__REQUIRED WORK__
Reproduce each of the following entries word for word, without changing anything.

───── RECORDED DATA ─────

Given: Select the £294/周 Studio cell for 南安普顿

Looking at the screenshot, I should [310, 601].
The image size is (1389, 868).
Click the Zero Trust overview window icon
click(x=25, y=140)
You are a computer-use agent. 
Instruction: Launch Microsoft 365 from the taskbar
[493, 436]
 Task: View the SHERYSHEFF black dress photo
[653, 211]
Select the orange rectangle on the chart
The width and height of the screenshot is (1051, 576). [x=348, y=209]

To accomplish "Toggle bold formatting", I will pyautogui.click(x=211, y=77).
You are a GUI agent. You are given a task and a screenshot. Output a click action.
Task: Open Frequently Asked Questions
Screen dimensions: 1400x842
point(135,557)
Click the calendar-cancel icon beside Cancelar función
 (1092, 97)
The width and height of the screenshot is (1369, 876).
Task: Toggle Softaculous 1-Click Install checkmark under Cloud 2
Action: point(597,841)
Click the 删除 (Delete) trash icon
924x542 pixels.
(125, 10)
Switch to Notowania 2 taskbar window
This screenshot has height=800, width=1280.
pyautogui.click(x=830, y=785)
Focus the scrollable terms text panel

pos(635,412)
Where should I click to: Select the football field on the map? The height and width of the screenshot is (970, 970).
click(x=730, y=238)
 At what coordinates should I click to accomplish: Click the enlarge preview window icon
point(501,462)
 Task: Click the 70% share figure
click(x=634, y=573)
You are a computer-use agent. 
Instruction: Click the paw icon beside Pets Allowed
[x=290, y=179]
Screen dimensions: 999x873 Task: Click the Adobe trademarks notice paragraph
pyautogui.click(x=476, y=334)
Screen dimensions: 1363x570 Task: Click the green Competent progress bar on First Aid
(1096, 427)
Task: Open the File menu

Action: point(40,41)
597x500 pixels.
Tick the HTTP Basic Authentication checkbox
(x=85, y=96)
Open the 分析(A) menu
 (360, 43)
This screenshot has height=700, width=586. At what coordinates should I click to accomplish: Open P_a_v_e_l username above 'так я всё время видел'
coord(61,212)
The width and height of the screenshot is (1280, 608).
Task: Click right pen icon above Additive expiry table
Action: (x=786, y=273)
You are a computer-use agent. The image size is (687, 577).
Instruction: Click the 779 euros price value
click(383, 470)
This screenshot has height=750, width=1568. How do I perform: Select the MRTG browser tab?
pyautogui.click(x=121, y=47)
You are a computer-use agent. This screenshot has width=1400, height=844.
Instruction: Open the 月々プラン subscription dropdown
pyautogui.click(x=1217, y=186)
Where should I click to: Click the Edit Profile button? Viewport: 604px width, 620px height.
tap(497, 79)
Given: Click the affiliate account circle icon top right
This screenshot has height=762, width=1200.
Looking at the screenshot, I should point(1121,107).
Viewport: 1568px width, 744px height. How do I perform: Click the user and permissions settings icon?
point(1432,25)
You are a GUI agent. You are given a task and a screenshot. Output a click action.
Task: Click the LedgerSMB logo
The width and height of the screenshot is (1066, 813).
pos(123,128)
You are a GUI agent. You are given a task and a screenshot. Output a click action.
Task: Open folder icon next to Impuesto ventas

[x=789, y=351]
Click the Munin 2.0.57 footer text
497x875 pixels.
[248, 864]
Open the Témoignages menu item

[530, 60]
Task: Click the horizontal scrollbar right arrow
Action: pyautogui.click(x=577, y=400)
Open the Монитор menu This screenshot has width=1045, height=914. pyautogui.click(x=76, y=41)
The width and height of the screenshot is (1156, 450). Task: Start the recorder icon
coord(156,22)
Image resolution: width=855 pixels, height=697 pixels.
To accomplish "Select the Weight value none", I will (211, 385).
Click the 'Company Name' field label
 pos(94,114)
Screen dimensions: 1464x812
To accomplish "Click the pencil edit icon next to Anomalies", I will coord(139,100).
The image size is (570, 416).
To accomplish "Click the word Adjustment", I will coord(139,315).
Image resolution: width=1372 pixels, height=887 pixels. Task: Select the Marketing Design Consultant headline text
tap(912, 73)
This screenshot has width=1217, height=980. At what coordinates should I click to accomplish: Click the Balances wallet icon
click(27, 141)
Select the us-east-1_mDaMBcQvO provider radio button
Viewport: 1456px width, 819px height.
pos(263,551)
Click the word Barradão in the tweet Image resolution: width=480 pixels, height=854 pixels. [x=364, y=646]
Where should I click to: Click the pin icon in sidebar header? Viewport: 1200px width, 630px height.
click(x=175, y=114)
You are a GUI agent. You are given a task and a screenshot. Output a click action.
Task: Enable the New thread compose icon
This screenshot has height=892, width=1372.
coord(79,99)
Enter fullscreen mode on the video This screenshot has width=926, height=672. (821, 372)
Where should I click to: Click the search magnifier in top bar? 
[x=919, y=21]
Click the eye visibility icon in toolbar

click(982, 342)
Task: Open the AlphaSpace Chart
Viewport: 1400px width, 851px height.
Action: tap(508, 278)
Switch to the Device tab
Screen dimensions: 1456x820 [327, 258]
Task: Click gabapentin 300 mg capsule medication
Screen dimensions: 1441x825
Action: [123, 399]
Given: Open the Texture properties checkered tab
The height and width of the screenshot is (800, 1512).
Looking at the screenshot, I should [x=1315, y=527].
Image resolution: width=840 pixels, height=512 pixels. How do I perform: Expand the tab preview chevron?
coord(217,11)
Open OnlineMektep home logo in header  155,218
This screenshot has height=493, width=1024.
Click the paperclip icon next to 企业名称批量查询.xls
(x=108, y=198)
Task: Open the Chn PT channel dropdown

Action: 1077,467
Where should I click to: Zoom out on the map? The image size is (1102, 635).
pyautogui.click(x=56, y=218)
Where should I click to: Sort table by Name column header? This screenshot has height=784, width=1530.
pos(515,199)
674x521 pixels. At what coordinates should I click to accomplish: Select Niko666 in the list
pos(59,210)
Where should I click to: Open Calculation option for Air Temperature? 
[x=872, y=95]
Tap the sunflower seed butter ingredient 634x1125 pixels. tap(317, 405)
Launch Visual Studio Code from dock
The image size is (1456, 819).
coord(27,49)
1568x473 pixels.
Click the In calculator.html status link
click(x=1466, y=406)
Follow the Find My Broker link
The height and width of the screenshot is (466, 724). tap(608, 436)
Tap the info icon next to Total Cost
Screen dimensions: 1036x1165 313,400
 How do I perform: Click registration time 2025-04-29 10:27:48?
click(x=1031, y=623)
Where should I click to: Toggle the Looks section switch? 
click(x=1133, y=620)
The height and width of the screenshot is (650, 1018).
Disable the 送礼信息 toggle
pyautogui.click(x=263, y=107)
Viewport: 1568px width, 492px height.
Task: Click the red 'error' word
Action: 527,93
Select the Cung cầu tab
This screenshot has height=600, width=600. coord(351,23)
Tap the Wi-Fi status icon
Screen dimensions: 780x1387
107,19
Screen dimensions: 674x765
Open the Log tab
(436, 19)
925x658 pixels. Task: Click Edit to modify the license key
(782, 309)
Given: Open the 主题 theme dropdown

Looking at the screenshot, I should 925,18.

─────

__WRITTEN ANSWER__
Given: Select the £294/周 Studio cell for 南安普顿

Looking at the screenshot, I should [310, 601].
The image size is (1389, 868).
Click the Zero Trust overview window icon
click(x=25, y=140)
You are a computer-use agent. 
Instruction: Launch Microsoft 365 from the taskbar
[493, 436]
 Task: View the SHERYSHEFF black dress photo
[653, 211]
Select the orange rectangle on the chart
The width and height of the screenshot is (1051, 576). [x=348, y=209]

To accomplish "Toggle bold formatting", I will pyautogui.click(x=211, y=77).
You are a GUI agent. You are given a task and a screenshot. Output a click action.
Task: Open Frequently Asked Questions
Screen dimensions: 1400x842
point(135,557)
Click the calendar-cancel icon beside Cancelar función
 (1092, 97)
The width and height of the screenshot is (1369, 876).
Task: Toggle Softaculous 1-Click Install checkmark under Cloud 2
Action: point(597,841)
Click the 删除 (Delete) trash icon
924x542 pixels.
(125, 10)
Switch to Notowania 2 taskbar window
This screenshot has height=800, width=1280.
pyautogui.click(x=830, y=785)
Focus the scrollable terms text panel

pos(635,412)
Where should I click to: Select the football field on the map? The height and width of the screenshot is (970, 970).
click(x=730, y=238)
 At what coordinates should I click to accomplish: Click the enlarge preview window icon
point(501,462)
 Task: Click the 70% share figure
click(x=634, y=573)
You are a computer-use agent. 
Instruction: Click the paw icon beside Pets Allowed
[x=290, y=179]
Screen dimensions: 999x873 Task: Click the Adobe trademarks notice paragraph
pyautogui.click(x=476, y=334)
Screen dimensions: 1363x570 Task: Click the green Competent progress bar on First Aid
(1096, 427)
Task: Open the File menu

Action: point(40,41)
597x500 pixels.
Tick the HTTP Basic Authentication checkbox
(x=85, y=96)
Open the 分析(A) menu
 (360, 43)
This screenshot has height=700, width=586. At what coordinates should I click to accomplish: Open P_a_v_e_l username above 'так я всё время видел'
coord(61,212)
The width and height of the screenshot is (1280, 608).
Task: Click right pen icon above Additive expiry table
Action: (x=786, y=273)
You are a computer-use agent. The image size is (687, 577).
Instruction: Click the 779 euros price value
click(383, 470)
This screenshot has height=750, width=1568. How do I perform: Select the MRTG browser tab?
pyautogui.click(x=121, y=47)
You are a computer-use agent. This screenshot has width=1400, height=844.
Instruction: Open the 月々プラン subscription dropdown
pyautogui.click(x=1217, y=186)
Where should I click to: Click the Edit Profile button? Viewport: 604px width, 620px height.
tap(497, 79)
Given: Click the affiliate account circle icon top right
This screenshot has height=762, width=1200.
Looking at the screenshot, I should point(1121,107).
Viewport: 1568px width, 744px height. How do I perform: Click the user and permissions settings icon?
point(1432,25)
You are a GUI agent. You are given a task and a screenshot. Output a click action.
Task: Click the LedgerSMB logo
The width and height of the screenshot is (1066, 813).
pos(123,128)
You are a GUI agent. You are given a task and a screenshot. Output a click action.
Task: Open folder icon next to Impuesto ventas

[x=789, y=351]
Click the Munin 2.0.57 footer text
497x875 pixels.
[248, 864]
Open the Témoignages menu item

[530, 60]
Task: Click the horizontal scrollbar right arrow
Action: pyautogui.click(x=577, y=400)
Open the Монитор menu This screenshot has width=1045, height=914. pyautogui.click(x=76, y=41)
The width and height of the screenshot is (1156, 450). Task: Start the recorder icon
coord(156,22)
Image resolution: width=855 pixels, height=697 pixels.
To accomplish "Select the Weight value none", I will (211, 385).
Click the 'Company Name' field label
 pos(94,114)
Screen dimensions: 1464x812
To accomplish "Click the pencil edit icon next to Anomalies", I will coord(139,100).
The image size is (570, 416).
To accomplish "Click the word Adjustment", I will coord(139,315).
Image resolution: width=1372 pixels, height=887 pixels. Task: Select the Marketing Design Consultant headline text
tap(912, 73)
This screenshot has width=1217, height=980. At what coordinates should I click to accomplish: Click the Balances wallet icon
click(27, 141)
Select the us-east-1_mDaMBcQvO provider radio button
Viewport: 1456px width, 819px height.
pos(263,551)
Click the word Barradão in the tweet Image resolution: width=480 pixels, height=854 pixels. [x=364, y=646]
Where should I click to: Click the pin icon in sidebar header? Viewport: 1200px width, 630px height.
click(x=175, y=114)
You are a GUI agent. You are given a task and a screenshot. Output a click action.
Task: Enable the New thread compose icon
This screenshot has height=892, width=1372.
coord(79,99)
Enter fullscreen mode on the video This screenshot has width=926, height=672. (821, 372)
Where should I click to: Click the search magnifier in top bar? 
[x=919, y=21]
Click the eye visibility icon in toolbar

click(982, 342)
Task: Open the AlphaSpace Chart
Viewport: 1400px width, 851px height.
Action: tap(508, 278)
Switch to the Device tab
Screen dimensions: 1456x820 [327, 258]
Task: Click gabapentin 300 mg capsule medication
Screen dimensions: 1441x825
Action: [123, 399]
Given: Open the Texture properties checkered tab
The height and width of the screenshot is (800, 1512).
Looking at the screenshot, I should [x=1315, y=527].
Image resolution: width=840 pixels, height=512 pixels. How do I perform: Expand the tab preview chevron?
coord(217,11)
Open OnlineMektep home logo in header  155,218
This screenshot has height=493, width=1024.
Click the paperclip icon next to 企业名称批量查询.xls
(x=108, y=198)
Task: Open the Chn PT channel dropdown

Action: 1077,467
Where should I click to: Zoom out on the map? The image size is (1102, 635).
pyautogui.click(x=56, y=218)
Where should I click to: Sort table by Name column header? This screenshot has height=784, width=1530.
pos(515,199)
674x521 pixels. At what coordinates should I click to accomplish: Select Niko666 in the list
pos(59,210)
Where should I click to: Open Calculation option for Air Temperature? 
[x=872, y=95]
Tap the sunflower seed butter ingredient 634x1125 pixels. tap(317, 405)
Launch Visual Studio Code from dock
The image size is (1456, 819).
coord(27,49)
1568x473 pixels.
Click the In calculator.html status link
click(x=1466, y=406)
Follow the Find My Broker link
The height and width of the screenshot is (466, 724). tap(608, 436)
Tap the info icon next to Total Cost
Screen dimensions: 1036x1165 313,400
 How do I perform: Click registration time 2025-04-29 10:27:48?
click(x=1031, y=623)
Where should I click to: Toggle the Looks section switch? 
click(x=1133, y=620)
The height and width of the screenshot is (650, 1018).
Disable the 送礼信息 toggle
pyautogui.click(x=263, y=107)
Viewport: 1568px width, 492px height.
Task: Click the red 'error' word
Action: 527,93
Select the Cung cầu tab
This screenshot has height=600, width=600. coord(351,23)
Tap the Wi-Fi status icon
Screen dimensions: 780x1387
107,19
Screen dimensions: 674x765
Open the Log tab
(436, 19)
925x658 pixels. Task: Click Edit to modify the license key
(782, 309)
Given: Open the 主题 theme dropdown

Looking at the screenshot, I should 925,18.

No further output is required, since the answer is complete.